- **OBJECTIVE**
Copy out every line of the material below word for word, without changing anything.

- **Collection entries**
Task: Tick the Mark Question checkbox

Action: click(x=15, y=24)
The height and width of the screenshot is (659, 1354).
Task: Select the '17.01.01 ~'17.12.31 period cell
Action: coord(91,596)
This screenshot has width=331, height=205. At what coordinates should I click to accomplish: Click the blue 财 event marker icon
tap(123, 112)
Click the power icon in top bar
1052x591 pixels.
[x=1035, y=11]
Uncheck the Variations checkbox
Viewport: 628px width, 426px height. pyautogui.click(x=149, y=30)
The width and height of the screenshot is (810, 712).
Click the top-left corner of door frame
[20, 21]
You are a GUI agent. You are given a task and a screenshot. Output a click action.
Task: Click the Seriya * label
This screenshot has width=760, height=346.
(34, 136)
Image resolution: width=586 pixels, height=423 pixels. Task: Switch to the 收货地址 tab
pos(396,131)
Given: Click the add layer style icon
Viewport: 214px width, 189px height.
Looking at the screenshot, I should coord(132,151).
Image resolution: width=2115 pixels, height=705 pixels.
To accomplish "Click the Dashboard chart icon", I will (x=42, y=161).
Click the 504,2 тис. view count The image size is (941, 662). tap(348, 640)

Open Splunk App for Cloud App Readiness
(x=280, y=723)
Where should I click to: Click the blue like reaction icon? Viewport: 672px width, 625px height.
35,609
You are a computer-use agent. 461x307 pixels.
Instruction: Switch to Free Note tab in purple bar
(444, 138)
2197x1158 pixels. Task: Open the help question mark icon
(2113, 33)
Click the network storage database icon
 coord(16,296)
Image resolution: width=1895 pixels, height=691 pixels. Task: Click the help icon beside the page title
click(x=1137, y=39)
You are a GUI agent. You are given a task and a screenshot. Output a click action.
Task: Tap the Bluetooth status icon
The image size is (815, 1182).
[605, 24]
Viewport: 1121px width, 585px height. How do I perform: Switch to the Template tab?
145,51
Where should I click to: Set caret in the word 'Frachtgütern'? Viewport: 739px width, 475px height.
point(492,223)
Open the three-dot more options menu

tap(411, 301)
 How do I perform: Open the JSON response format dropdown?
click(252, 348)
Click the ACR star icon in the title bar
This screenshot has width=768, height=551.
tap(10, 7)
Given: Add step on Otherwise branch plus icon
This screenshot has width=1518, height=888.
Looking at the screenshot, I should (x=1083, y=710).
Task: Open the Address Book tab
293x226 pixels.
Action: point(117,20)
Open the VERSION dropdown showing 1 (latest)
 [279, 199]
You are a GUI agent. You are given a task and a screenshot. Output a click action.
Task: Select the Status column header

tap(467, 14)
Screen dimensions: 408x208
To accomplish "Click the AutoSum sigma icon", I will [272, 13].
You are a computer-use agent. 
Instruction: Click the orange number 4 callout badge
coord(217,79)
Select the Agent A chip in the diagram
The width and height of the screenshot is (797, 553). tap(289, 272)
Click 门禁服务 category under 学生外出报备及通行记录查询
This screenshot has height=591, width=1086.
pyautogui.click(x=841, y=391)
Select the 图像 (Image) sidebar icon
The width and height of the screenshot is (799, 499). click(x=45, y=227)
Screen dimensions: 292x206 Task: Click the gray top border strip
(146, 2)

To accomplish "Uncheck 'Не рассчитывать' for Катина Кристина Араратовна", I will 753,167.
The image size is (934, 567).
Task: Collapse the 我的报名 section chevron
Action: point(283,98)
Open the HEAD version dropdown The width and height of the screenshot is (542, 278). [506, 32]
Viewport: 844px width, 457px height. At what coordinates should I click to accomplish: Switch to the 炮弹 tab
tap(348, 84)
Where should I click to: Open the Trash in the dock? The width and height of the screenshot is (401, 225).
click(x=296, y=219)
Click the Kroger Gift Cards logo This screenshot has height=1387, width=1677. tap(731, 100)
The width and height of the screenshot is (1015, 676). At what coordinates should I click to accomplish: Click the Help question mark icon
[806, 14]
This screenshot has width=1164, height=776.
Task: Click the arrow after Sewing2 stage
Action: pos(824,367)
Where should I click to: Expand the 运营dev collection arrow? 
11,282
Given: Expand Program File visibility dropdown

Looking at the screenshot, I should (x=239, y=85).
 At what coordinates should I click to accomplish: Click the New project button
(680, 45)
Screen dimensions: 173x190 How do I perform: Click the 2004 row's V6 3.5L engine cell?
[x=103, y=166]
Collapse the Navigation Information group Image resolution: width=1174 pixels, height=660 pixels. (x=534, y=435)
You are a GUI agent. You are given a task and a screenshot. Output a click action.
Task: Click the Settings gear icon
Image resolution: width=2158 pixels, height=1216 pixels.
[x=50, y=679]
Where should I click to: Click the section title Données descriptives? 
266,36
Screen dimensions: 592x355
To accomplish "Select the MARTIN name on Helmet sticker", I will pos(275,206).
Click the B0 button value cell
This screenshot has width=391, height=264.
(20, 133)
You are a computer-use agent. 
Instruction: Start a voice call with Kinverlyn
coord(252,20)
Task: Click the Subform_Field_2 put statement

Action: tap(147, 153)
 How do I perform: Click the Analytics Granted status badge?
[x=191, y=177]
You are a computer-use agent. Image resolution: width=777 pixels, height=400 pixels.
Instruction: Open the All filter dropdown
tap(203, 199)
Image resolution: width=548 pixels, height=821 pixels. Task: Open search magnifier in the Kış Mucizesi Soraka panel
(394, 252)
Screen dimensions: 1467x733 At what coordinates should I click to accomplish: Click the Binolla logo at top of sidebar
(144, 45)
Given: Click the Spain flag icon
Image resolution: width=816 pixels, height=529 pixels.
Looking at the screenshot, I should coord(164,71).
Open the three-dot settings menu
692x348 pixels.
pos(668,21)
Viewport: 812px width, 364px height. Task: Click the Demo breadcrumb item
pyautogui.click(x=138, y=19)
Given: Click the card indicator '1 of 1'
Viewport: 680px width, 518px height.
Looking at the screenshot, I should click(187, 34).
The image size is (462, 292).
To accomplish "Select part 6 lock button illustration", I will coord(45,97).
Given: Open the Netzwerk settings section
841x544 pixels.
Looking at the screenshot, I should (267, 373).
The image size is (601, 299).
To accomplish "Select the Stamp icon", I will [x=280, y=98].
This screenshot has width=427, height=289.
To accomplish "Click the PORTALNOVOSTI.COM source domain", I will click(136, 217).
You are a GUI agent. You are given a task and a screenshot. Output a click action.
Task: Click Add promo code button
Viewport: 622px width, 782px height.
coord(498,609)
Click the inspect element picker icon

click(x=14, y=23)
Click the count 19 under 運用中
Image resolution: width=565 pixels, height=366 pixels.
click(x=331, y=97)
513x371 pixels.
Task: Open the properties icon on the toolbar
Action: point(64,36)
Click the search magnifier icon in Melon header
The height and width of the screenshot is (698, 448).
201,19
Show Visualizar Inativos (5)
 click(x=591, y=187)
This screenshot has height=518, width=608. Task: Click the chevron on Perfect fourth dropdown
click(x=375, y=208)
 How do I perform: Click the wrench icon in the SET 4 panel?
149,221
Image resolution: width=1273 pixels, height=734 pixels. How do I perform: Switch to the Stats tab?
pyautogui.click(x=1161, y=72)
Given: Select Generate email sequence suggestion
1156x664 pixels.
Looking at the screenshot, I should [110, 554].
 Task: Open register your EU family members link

- **COMPLETE ANSWER**
Task: Tick the Mark Question checkbox

Action: click(x=15, y=24)
The height and width of the screenshot is (659, 1354).
Task: Select the '17.01.01 ~'17.12.31 period cell
Action: coord(91,596)
This screenshot has width=331, height=205. At what coordinates should I click to accomplish: Click the blue 财 event marker icon
tap(123, 112)
Click the power icon in top bar
1052x591 pixels.
[x=1035, y=11]
Uncheck the Variations checkbox
Viewport: 628px width, 426px height. pyautogui.click(x=149, y=30)
The width and height of the screenshot is (810, 712).
Click the top-left corner of door frame
[20, 21]
You are a GUI agent. You are given a task and a screenshot. Output a click action.
Task: Click the Seriya * label
This screenshot has width=760, height=346.
(34, 136)
Image resolution: width=586 pixels, height=423 pixels. Task: Switch to the 收货地址 tab
pos(396,131)
Given: Click the add layer style icon
Viewport: 214px width, 189px height.
Looking at the screenshot, I should coord(132,151).
Image resolution: width=2115 pixels, height=705 pixels.
To accomplish "Click the Dashboard chart icon", I will (x=42, y=161).
Click the 504,2 тис. view count The image size is (941, 662). tap(348, 640)

Open Splunk App for Cloud App Readiness
(x=280, y=723)
Where should I click to: Click the blue like reaction icon? Viewport: 672px width, 625px height.
35,609
You are a computer-use agent. 461x307 pixels.
Instruction: Switch to Free Note tab in purple bar
(444, 138)
2197x1158 pixels. Task: Open the help question mark icon
(2113, 33)
Click the network storage database icon
 coord(16,296)
Image resolution: width=1895 pixels, height=691 pixels. Task: Click the help icon beside the page title
click(x=1137, y=39)
You are a GUI agent. You are given a task and a screenshot. Output a click action.
Task: Tap the Bluetooth status icon
The image size is (815, 1182).
[605, 24]
Viewport: 1121px width, 585px height. How do I perform: Switch to the Template tab?
145,51
Where should I click to: Set caret in the word 'Frachtgütern'? Viewport: 739px width, 475px height.
point(492,223)
Open the three-dot more options menu

tap(411, 301)
 How do I perform: Open the JSON response format dropdown?
click(252, 348)
Click the ACR star icon in the title bar
This screenshot has width=768, height=551.
tap(10, 7)
Given: Add step on Otherwise branch plus icon
This screenshot has width=1518, height=888.
Looking at the screenshot, I should (x=1083, y=710).
Task: Open the Address Book tab
293x226 pixels.
Action: point(117,20)
Open the VERSION dropdown showing 1 (latest)
 [279, 199]
You are a GUI agent. You are given a task and a screenshot. Output a click action.
Task: Select the Status column header

tap(467, 14)
Screen dimensions: 408x208
To accomplish "Click the AutoSum sigma icon", I will [272, 13].
You are a computer-use agent. 
Instruction: Click the orange number 4 callout badge
coord(217,79)
Select the Agent A chip in the diagram
The width and height of the screenshot is (797, 553). tap(289, 272)
Click 门禁服务 category under 学生外出报备及通行记录查询
This screenshot has height=591, width=1086.
pyautogui.click(x=841, y=391)
Select the 图像 (Image) sidebar icon
The width and height of the screenshot is (799, 499). click(x=45, y=227)
Screen dimensions: 292x206 Task: Click the gray top border strip
(146, 2)

To accomplish "Uncheck 'Не рассчитывать' for Катина Кристина Араратовна", I will 753,167.
The image size is (934, 567).
Task: Collapse the 我的报名 section chevron
Action: point(283,98)
Open the HEAD version dropdown The width and height of the screenshot is (542, 278). [506, 32]
Viewport: 844px width, 457px height. At what coordinates should I click to accomplish: Switch to the 炮弹 tab
tap(348, 84)
Where should I click to: Open the Trash in the dock? The width and height of the screenshot is (401, 225).
click(x=296, y=219)
Click the Kroger Gift Cards logo This screenshot has height=1387, width=1677. tap(731, 100)
The width and height of the screenshot is (1015, 676). At what coordinates should I click to accomplish: Click the Help question mark icon
[806, 14]
This screenshot has width=1164, height=776.
Task: Click the arrow after Sewing2 stage
Action: pos(824,367)
Where should I click to: Expand the 运营dev collection arrow? 
11,282
Given: Expand Program File visibility dropdown

Looking at the screenshot, I should (x=239, y=85).
 At what coordinates should I click to accomplish: Click the New project button
(680, 45)
Screen dimensions: 173x190 How do I perform: Click the 2004 row's V6 3.5L engine cell?
[x=103, y=166]
Collapse the Navigation Information group Image resolution: width=1174 pixels, height=660 pixels. (x=534, y=435)
You are a GUI agent. You are given a task and a screenshot. Output a click action.
Task: Click the Settings gear icon
Image resolution: width=2158 pixels, height=1216 pixels.
[x=50, y=679]
Where should I click to: Click the section title Données descriptives? 
266,36
Screen dimensions: 592x355
To accomplish "Select the MARTIN name on Helmet sticker", I will pos(275,206).
Click the B0 button value cell
This screenshot has width=391, height=264.
(20, 133)
You are a computer-use agent. 
Instruction: Start a voice call with Kinverlyn
coord(252,20)
Task: Click the Subform_Field_2 put statement

Action: tap(147, 153)
 How do I perform: Click the Analytics Granted status badge?
[x=191, y=177]
You are a computer-use agent. Image resolution: width=777 pixels, height=400 pixels.
Instruction: Open the All filter dropdown
tap(203, 199)
Image resolution: width=548 pixels, height=821 pixels. Task: Open search magnifier in the Kış Mucizesi Soraka panel
(394, 252)
Screen dimensions: 1467x733 At what coordinates should I click to accomplish: Click the Binolla logo at top of sidebar
(144, 45)
Given: Click the Spain flag icon
Image resolution: width=816 pixels, height=529 pixels.
Looking at the screenshot, I should coord(164,71).
Open the three-dot settings menu
692x348 pixels.
pos(668,21)
Viewport: 812px width, 364px height. Task: Click the Demo breadcrumb item
pyautogui.click(x=138, y=19)
Given: Click the card indicator '1 of 1'
Viewport: 680px width, 518px height.
Looking at the screenshot, I should click(187, 34).
The image size is (462, 292).
To accomplish "Select part 6 lock button illustration", I will coord(45,97).
Given: Open the Netzwerk settings section
841x544 pixels.
Looking at the screenshot, I should (267, 373).
The image size is (601, 299).
To accomplish "Select the Stamp icon", I will [x=280, y=98].
This screenshot has width=427, height=289.
To accomplish "Click the PORTALNOVOSTI.COM source domain", I will click(136, 217).
You are a GUI agent. You are given a task and a screenshot. Output a click action.
Task: Click Add promo code button
Viewport: 622px width, 782px height.
coord(498,609)
Click the inspect element picker icon

click(x=14, y=23)
Click the count 19 under 運用中
Image resolution: width=565 pixels, height=366 pixels.
click(x=331, y=97)
513x371 pixels.
Task: Open the properties icon on the toolbar
Action: point(64,36)
Click the search magnifier icon in Melon header
The height and width of the screenshot is (698, 448).
201,19
Show Visualizar Inativos (5)
 click(x=591, y=187)
This screenshot has height=518, width=608. Task: Click the chevron on Perfect fourth dropdown
click(x=375, y=208)
 How do I perform: Click the wrench icon in the SET 4 panel?
149,221
Image resolution: width=1273 pixels, height=734 pixels. How do I perform: Switch to the Stats tab?
pyautogui.click(x=1161, y=72)
Given: Select Generate email sequence suggestion
1156x664 pixels.
Looking at the screenshot, I should [110, 554].
 Task: Open register your EU family members link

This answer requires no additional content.